A bit over a week ago Regency Centers became the first US Real Estate Investment Trust (REIT) to enter the green bonds space with a 10 year, $250m corporate bond linked to their portfolio of shopping centres. Interest rate is 3.75%; Bank of America Merrill Lvnch (BAML) was the structuring agent while joint bookrunners were BAML, JPMorgan, Well Fargo and US Bancorp.
The company has a BBB (low investment grade) rating which makes it so far unusual in the green bonds space; the high levels of demand for this bond tell us that investor appetite is shifting down the rating bands. About 25% of the bond was sold to ‘green’ investors according to ICAP.
In case you don’t know them, Regency develops, owns and operates grocery-anchored neighbourhood and community shopping centres across the US.
Bond proceeds will be used to fund new, ongoing or existing assets (under their management) which have received or are expected to receive any LEED certification label (Certified, Silver, Gold or Platinum). This relative lack of ambition is the worry. More on that below.
Our understanding is that the pipeline of buildings has been identified and the company expects distribution in the next 18 months if all is on schedule. If buildings timelines are longer, then they have existing LEED buildings to cover the remaining amount. The company will report to investors in no less than a year and ‘periodically’ thereafter.
According to investors, there were some questions around the use of proceeds being adequately ear-marked. This is largely due to the idiosyncrasies of REITs – for other green bonds, the amount is held in cash until distributed but REITs don’t hold cash and to maintain their tax status, they need to distribute 90% of their income which makes cash very difficult to hold onto. This means that they have added the line as ‘Pending the allocation of the net proceeds of the notes to Eligible Green Projects, the net proceeds will be used to repay amounts outstanding under our line of credit’. While this spooked some investors, we’re mostly concerned that the amount raised is spent on green projects, rather than the specific dollar tracked through (which almost no green bonds to date do).
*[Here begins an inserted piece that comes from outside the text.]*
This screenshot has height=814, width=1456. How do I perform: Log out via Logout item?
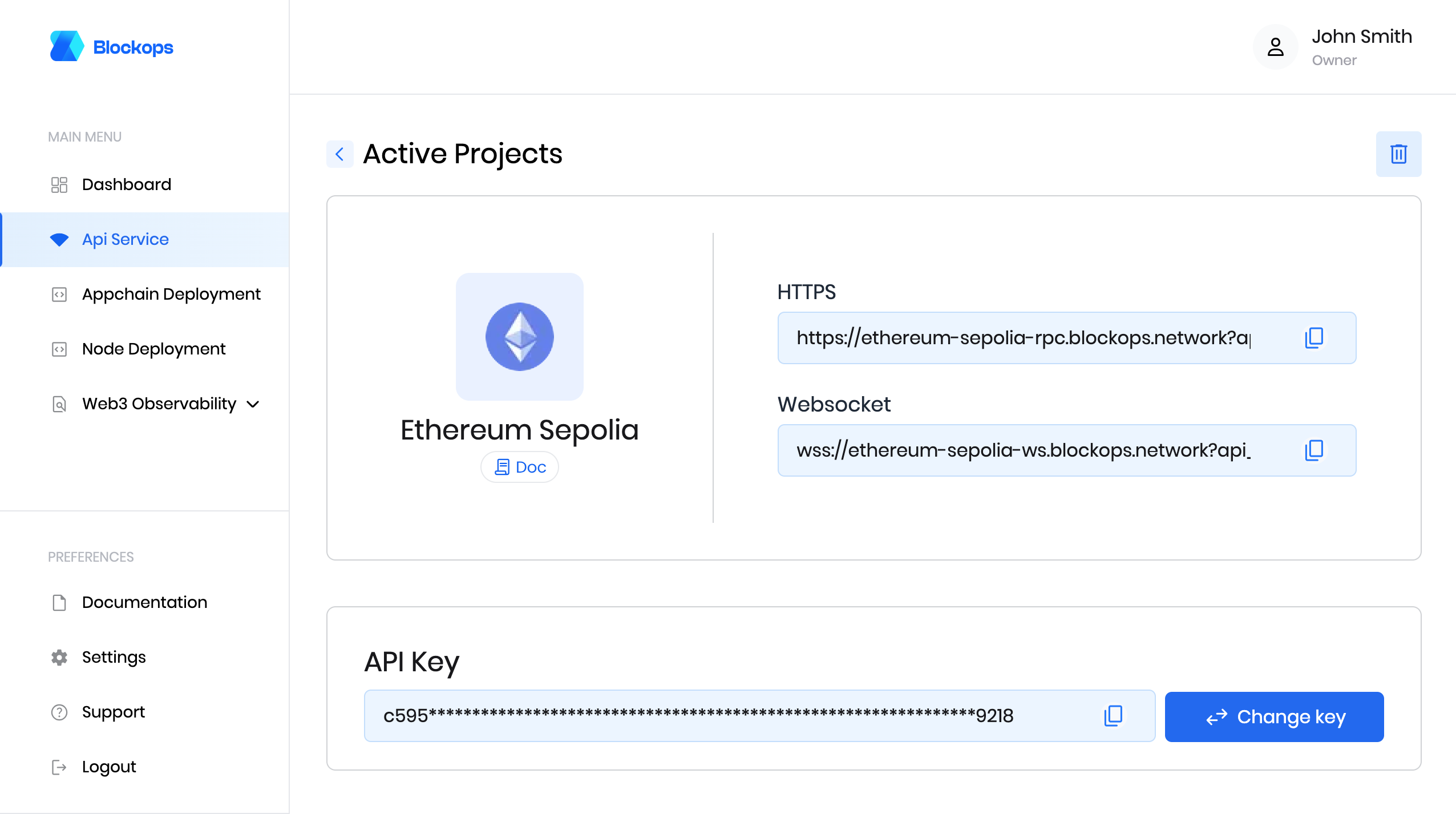[108, 767]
This is where Svalbard, a craggy snow-capped island in the Arctic way north of Norway, comes in. I’m here talking climate bonds (surprise!) at this year’s Ny-Ålesund Symposium, and the climate scientists tell me the glaciers here are retreating and the fjords, which used to be ice-covered in Winter, are now ice-free year round. Amundsen set off from here to find the North Pole; he couldn´t do that anymore. (BTW there are signs everywhere that you can´t leave the small settlement without a gun, polar bears apparently knock people off for lunch quite regularly).
The loss of Arctic ice is one of those famous climate change ‘tipping points’, in this case where a huge chunk of the planet that has so far been ice-covered and reflecting heat turns into one that is ice free and dark blue over Summers and starts absorbing heat - which raises the annual average temperature of northern oceans. Arctic ice loss is a switch really; when the ocean around the Siberian and Canadian coast warms even a couple of degrees huge reserves of methane gas frozen on the sea floor start bubbling up. The shift can be quite sudden; the release has already started in shallower seas. That methane becomes a massive greenhouse gas jolt to the global system and bingo, temperatures go crazy and we probably lose the chance to hold back global warming to anything other than “catastrophic” levels.
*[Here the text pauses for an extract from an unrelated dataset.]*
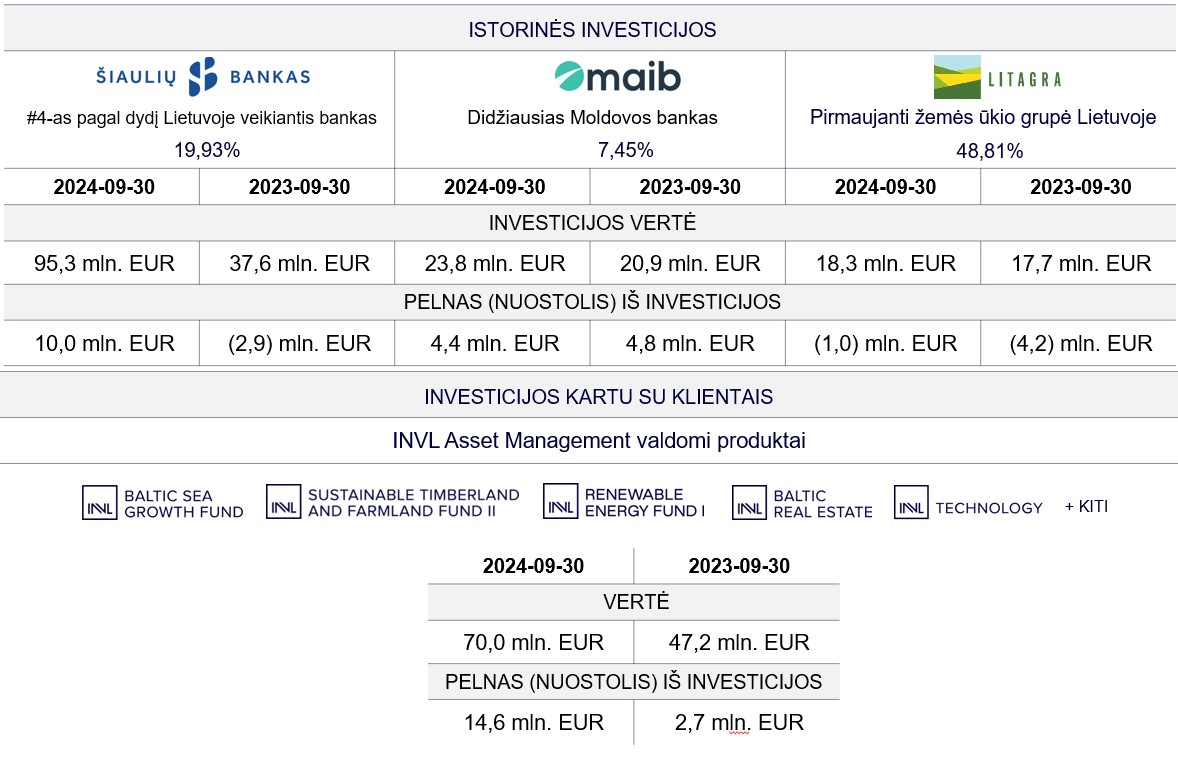The image size is (1178, 760).
Task: Click the INVESTICIJOS KARTU SU KLIENTAIS heading
Action: click(598, 397)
The IEA tells us that to avoid catastrophic climate change we need urgent and deep cuts to emissions, including to emissions from the built environment – and quick. In fact some 40% of energy emission cuts have to come from energy efficiency, including buildings.
They also tell us that, because a retrofit only happens every few years, a “shallow” or low-ambition retrofit may mean we put off for many years the opportunity to make the sort of deep emission cuts we need to get out of buildings if we’re to achieve deep emission cuts. Yes that’s right: shallow retrofits can save energy and money, but may be counter-productive in terms of addressing climate change.
It’s great that Regency is using LEED certification as a benchmark, but improving buildings only to the basic level, LEED Certified, is a shallow retrofit. At least part of their designated portfolio is at that level. They need to up their ambition.
We would like to see a clear ongoing commitment to maintaining minimum performance in key LEED credits, such as those required by the LEED VCS standard. In fact if they’re going to keep using LEED, Regency should be using version 4 and additionally require projects to achieve at least 40% reductions below baseline (under LEED Energy and Atmosphere credit 4). This performance should be maintained and verified over the life of the Bond.
Ideally, the bond would provide annualised monitoring and verification on the carbon emissions of the assets to demonstrate the buildings are indeed best of class in their local market and that the bonds are financing assets that can be demonstrated to contribute toward a low carbon economy. That would be reasonable ambition.
Clarity about what is green would help Regency and the investors trying to figure these things out in areas where there are lots of greys. To help, in coming weeks we’ll be publishing Green Property eligibility criteria for Climate Bonds certification, backed by our $22-trillion-of-investors-represented Climate Bond Standards Board. Watch this space. But me, I´ll be watching out for polar bears.